§ TASK BRIEF
In the forum thread below on boarding tax in Canada, copy the passage word for word, from "How much is" to "free health care....lol)".
## start PROVIDED PASSAGE
# How much tax (boarding)?



## HippoLogic (Mar 9, 2012)

Several websites say: boarding price "X" *plus tax*.

How much is the tax on boarding in Canada?


----------



## 3dazekimmer (Mar 21, 2012)

Tax in Canada depends on the province in which you live. Every province has GST as it is a federal tax. Every province is required to charge this at 5%.

Some provinces ALSO have provincial sales tax (PST) which is applied on top of the GST. Provinces set their own rates for provincial taxes though. Therefore, if you lived in Ontario, you would be charged HST which is GST (5%) + PST (8%) = 13% tax total. 
If you live in Alberta, for example, the only tax is GST, so they would only charge the 5% on top of your board.
Oh and these taxes apply for EVERYTHING, not just board. Clothes, food (most food anyway), horse goodies, tack etc etc etc. If it's a good or a service it will be TAXED!! (Hence the free health care....lol)

As well, some places include tax in their board fees. You will see this as $550 incl. tax (for example).


----------



## xxdanioo (Jan 17, 2012)

I have a 5% additional tax in SK. My board is $230, but I pay $241.50.


----------



## 3dazekimmer (Mar 21, 2012)
## end PROVIDED PASSAGE
## start ROWS
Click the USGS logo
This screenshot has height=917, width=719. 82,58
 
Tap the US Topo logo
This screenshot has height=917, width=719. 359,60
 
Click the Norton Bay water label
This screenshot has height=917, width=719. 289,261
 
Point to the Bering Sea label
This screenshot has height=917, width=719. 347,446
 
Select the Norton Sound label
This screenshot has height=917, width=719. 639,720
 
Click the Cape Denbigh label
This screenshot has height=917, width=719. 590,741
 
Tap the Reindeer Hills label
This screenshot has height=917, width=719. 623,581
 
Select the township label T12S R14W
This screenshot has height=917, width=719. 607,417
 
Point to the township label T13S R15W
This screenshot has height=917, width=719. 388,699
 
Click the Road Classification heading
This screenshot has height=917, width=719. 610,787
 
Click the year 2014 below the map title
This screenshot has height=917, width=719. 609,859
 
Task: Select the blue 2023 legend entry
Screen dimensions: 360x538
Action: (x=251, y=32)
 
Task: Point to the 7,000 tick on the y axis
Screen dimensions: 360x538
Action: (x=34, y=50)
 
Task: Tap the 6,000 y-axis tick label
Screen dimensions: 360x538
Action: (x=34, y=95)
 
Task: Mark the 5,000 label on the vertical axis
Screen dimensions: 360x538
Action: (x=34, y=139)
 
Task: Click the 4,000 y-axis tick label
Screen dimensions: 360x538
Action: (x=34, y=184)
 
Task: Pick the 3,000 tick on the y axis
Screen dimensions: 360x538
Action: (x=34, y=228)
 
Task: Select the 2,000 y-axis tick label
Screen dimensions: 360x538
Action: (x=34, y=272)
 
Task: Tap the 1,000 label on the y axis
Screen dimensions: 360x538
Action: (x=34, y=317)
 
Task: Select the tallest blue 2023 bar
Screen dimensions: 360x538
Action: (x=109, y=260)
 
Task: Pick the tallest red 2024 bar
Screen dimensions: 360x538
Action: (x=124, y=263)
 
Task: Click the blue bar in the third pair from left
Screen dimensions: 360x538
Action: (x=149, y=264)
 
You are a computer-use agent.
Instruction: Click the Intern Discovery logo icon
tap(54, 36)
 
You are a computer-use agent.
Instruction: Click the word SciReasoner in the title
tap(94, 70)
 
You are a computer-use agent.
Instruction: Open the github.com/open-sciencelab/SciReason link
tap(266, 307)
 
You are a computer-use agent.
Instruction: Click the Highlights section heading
## end ROWS
§ WORKED SOLUTION
How much is the tax on boarding in Canada?


----------



## 3dazekimmer (Mar 21, 2012)

Tax in Canada depends on the province in which you live. Every province has GST as it is a federal tax. Every province is required to charge this at 5%.

Some provinces ALSO have provincial sales tax (PST) which is applied on top of the GST. Provinces set their own rates for provincial taxes though. Therefore, if you lived in Ontario, you would be charged HST which is GST (5%) + PST (8%) = 13% tax total. 
If you live in Alberta, for example, the only tax is GST, so they would only charge the 5% on top of your board.
Oh and these taxes apply for EVERYTHING, not just board. Clothes, food (most food anyway), horse goodies, tack etc etc etc. If it's a good or a service it will be TAXED!! (Hence the free health care....lol)